▶ Supplied records
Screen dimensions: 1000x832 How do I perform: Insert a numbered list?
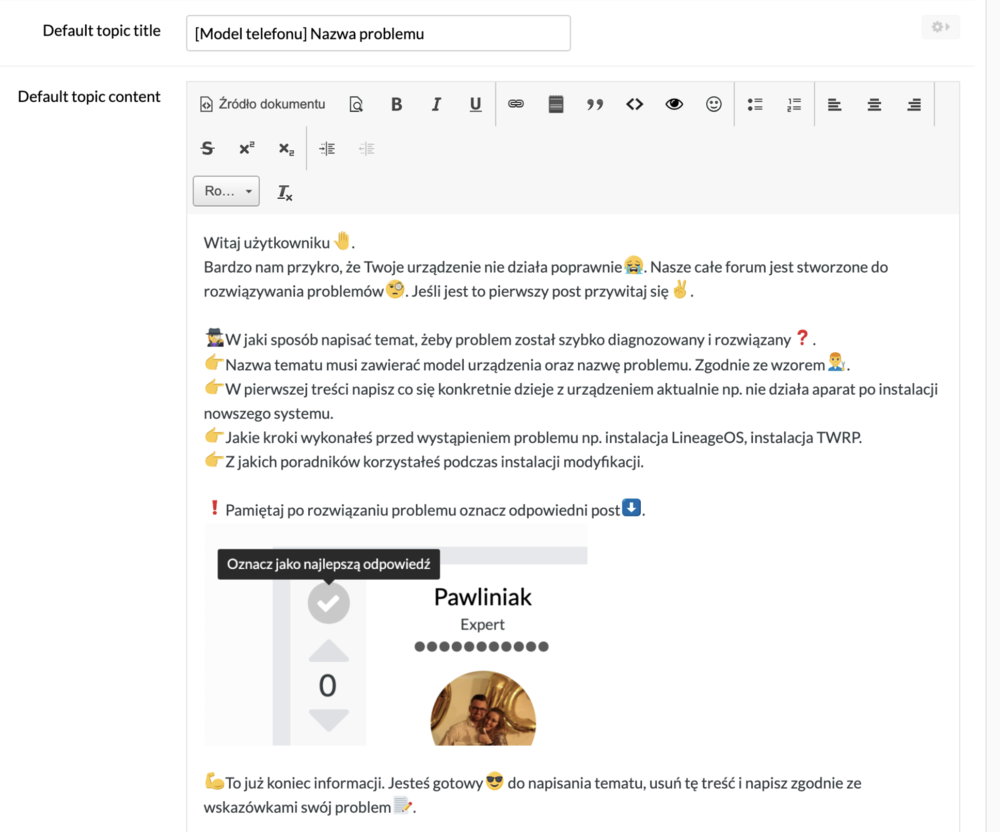794,104
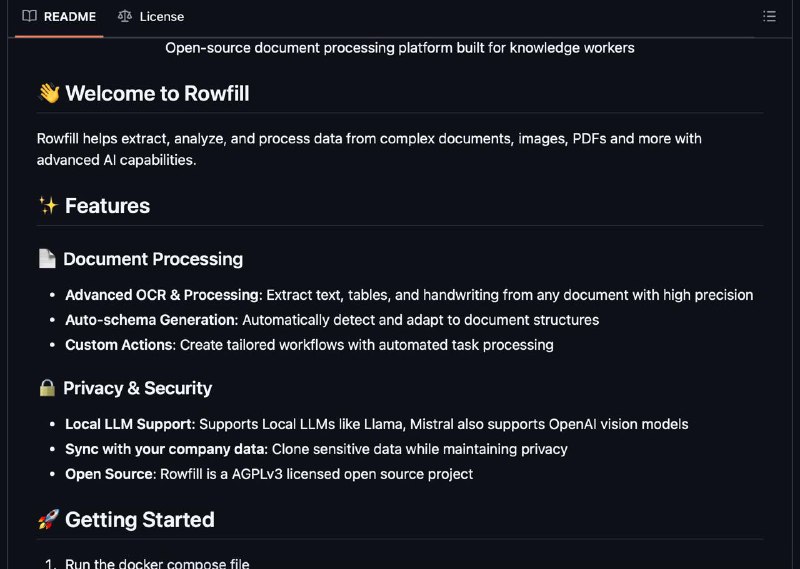This screenshot has width=800, height=569.
Task: Click the Local LLM Support bullet label
Action: click(x=130, y=424)
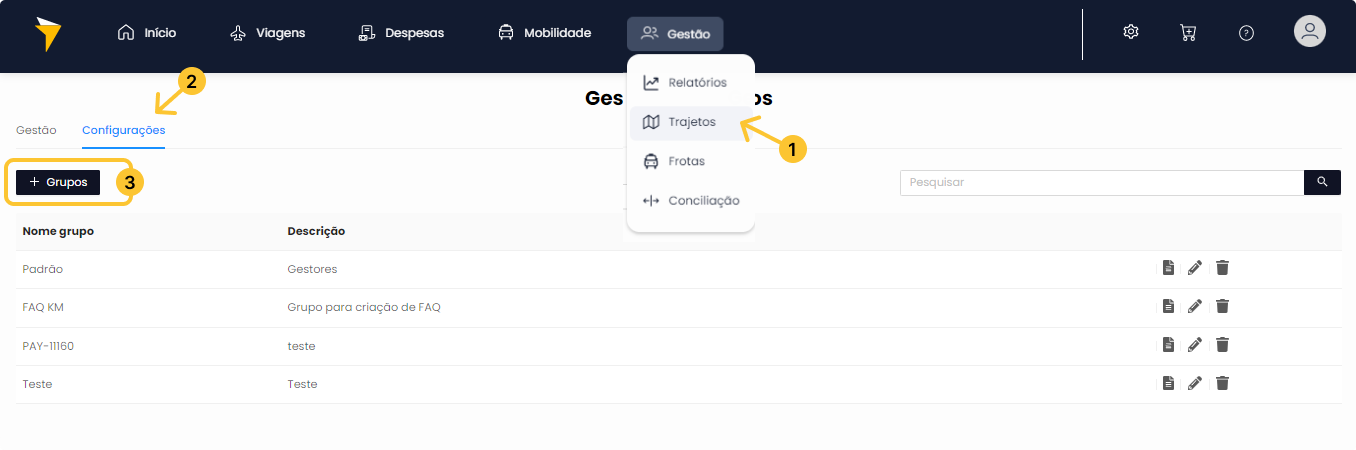Delete the Teste group using trash icon
This screenshot has height=450, width=1356.
coord(1222,383)
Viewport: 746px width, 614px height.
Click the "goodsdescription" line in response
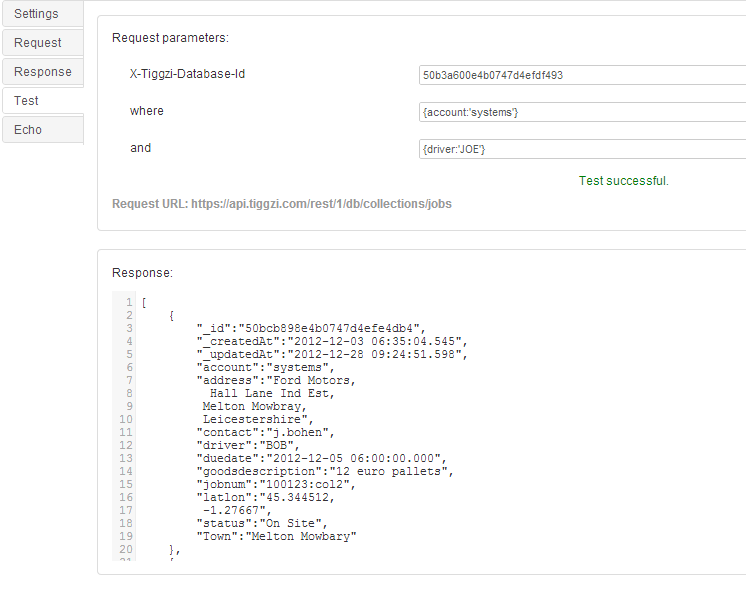coord(325,471)
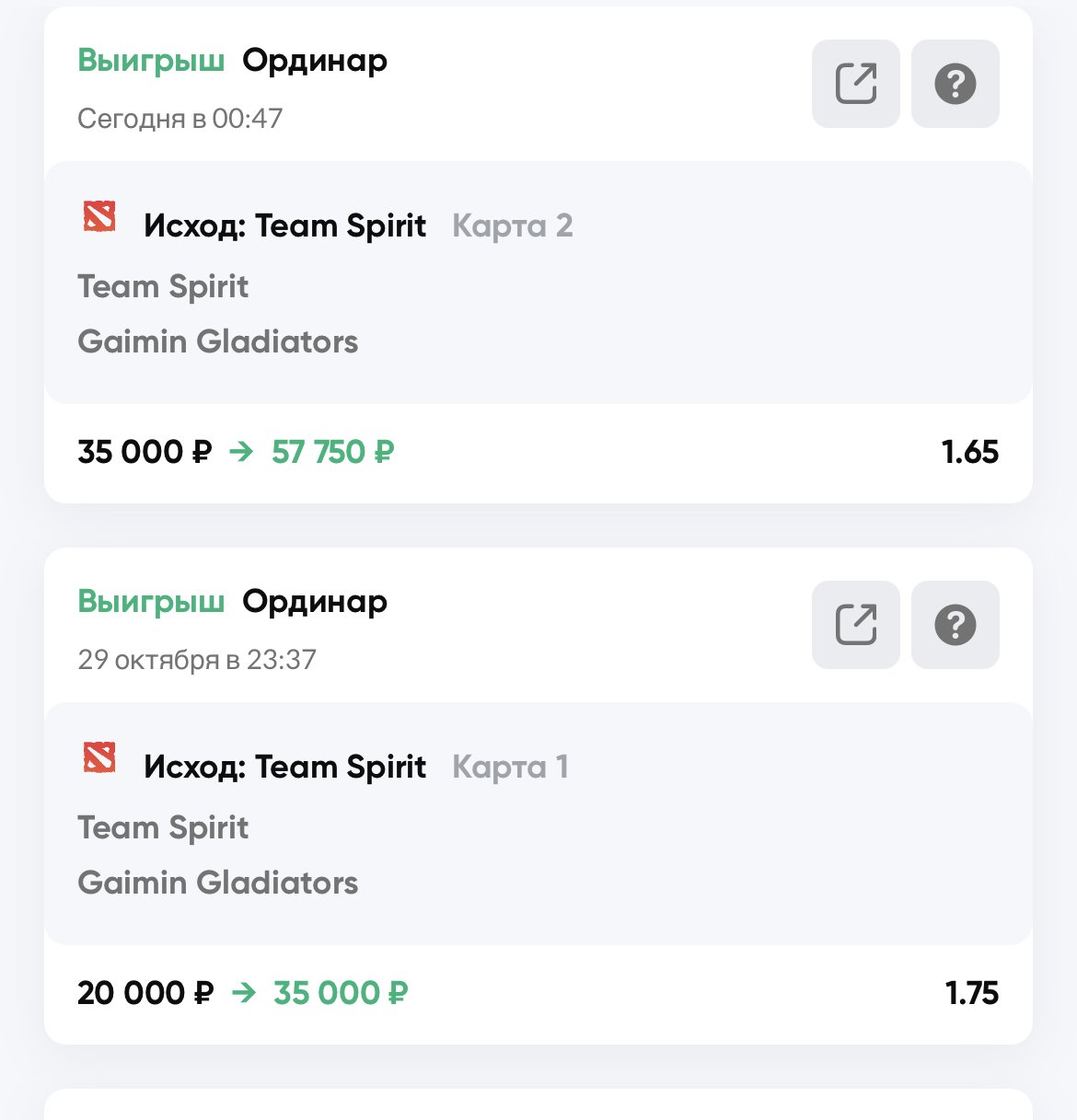Click the Карта 2 label
Image resolution: width=1077 pixels, height=1120 pixels.
point(512,225)
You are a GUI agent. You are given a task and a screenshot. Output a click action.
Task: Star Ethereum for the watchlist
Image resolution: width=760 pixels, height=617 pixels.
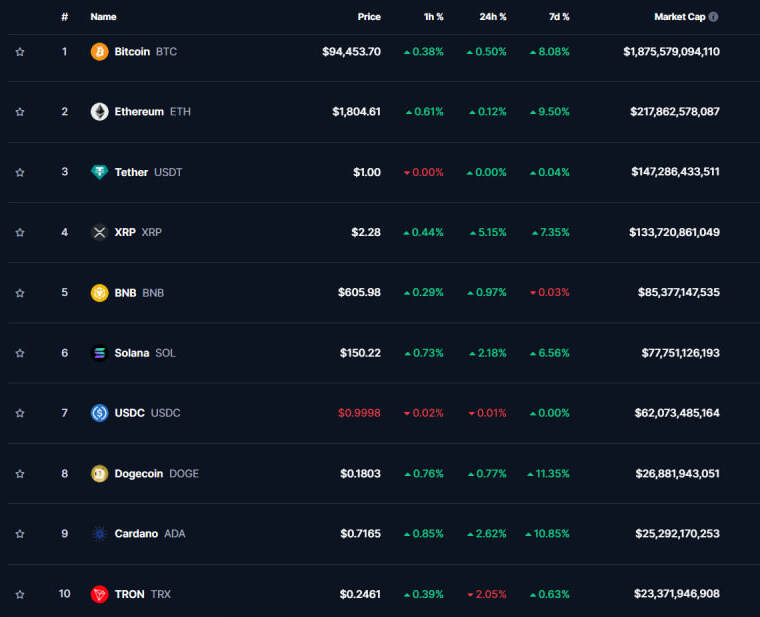click(x=20, y=112)
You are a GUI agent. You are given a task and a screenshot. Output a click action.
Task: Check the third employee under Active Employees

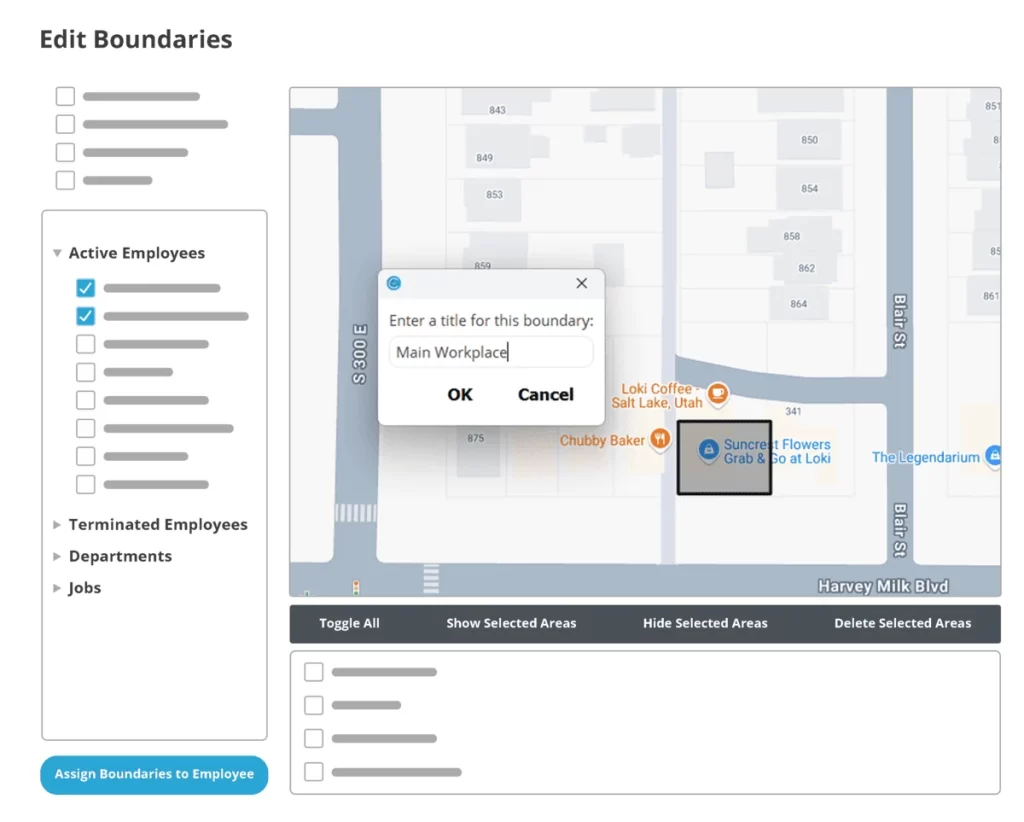tap(85, 344)
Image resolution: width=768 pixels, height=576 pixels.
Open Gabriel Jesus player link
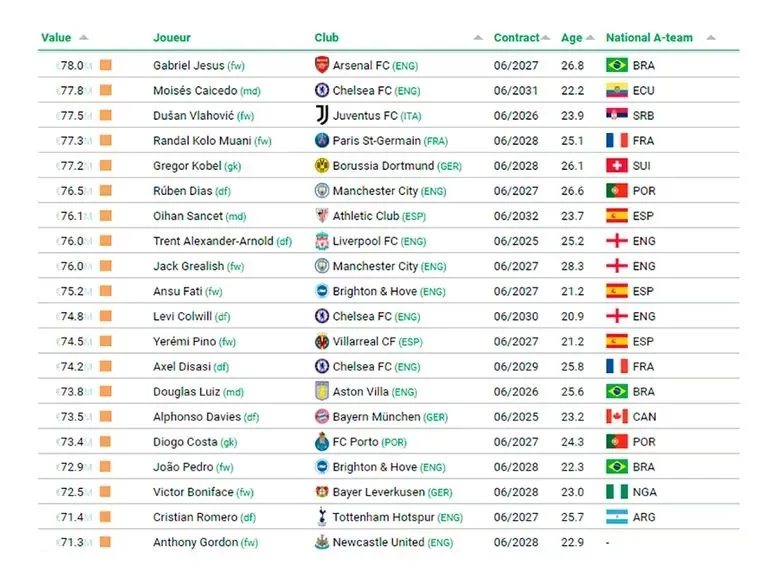tap(189, 66)
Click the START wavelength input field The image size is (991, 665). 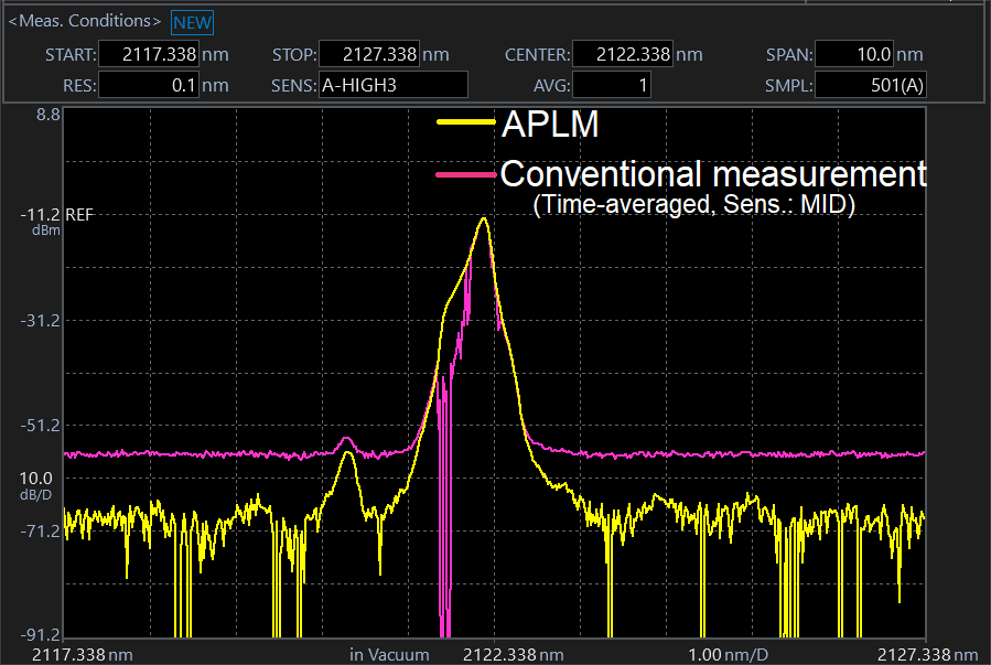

▶ Exercise directions
Begin at the line that contains "Image resolution: width=768" and transcribe exactly, and only, each line through the final line of the data above, both included; the pictures do not go in.

▶ Task result
Image resolution: width=768 pixels, height=576 pixels.
Open Gabriel Jesus player link
tap(189, 66)
Click the START wavelength input field The image size is (991, 665). 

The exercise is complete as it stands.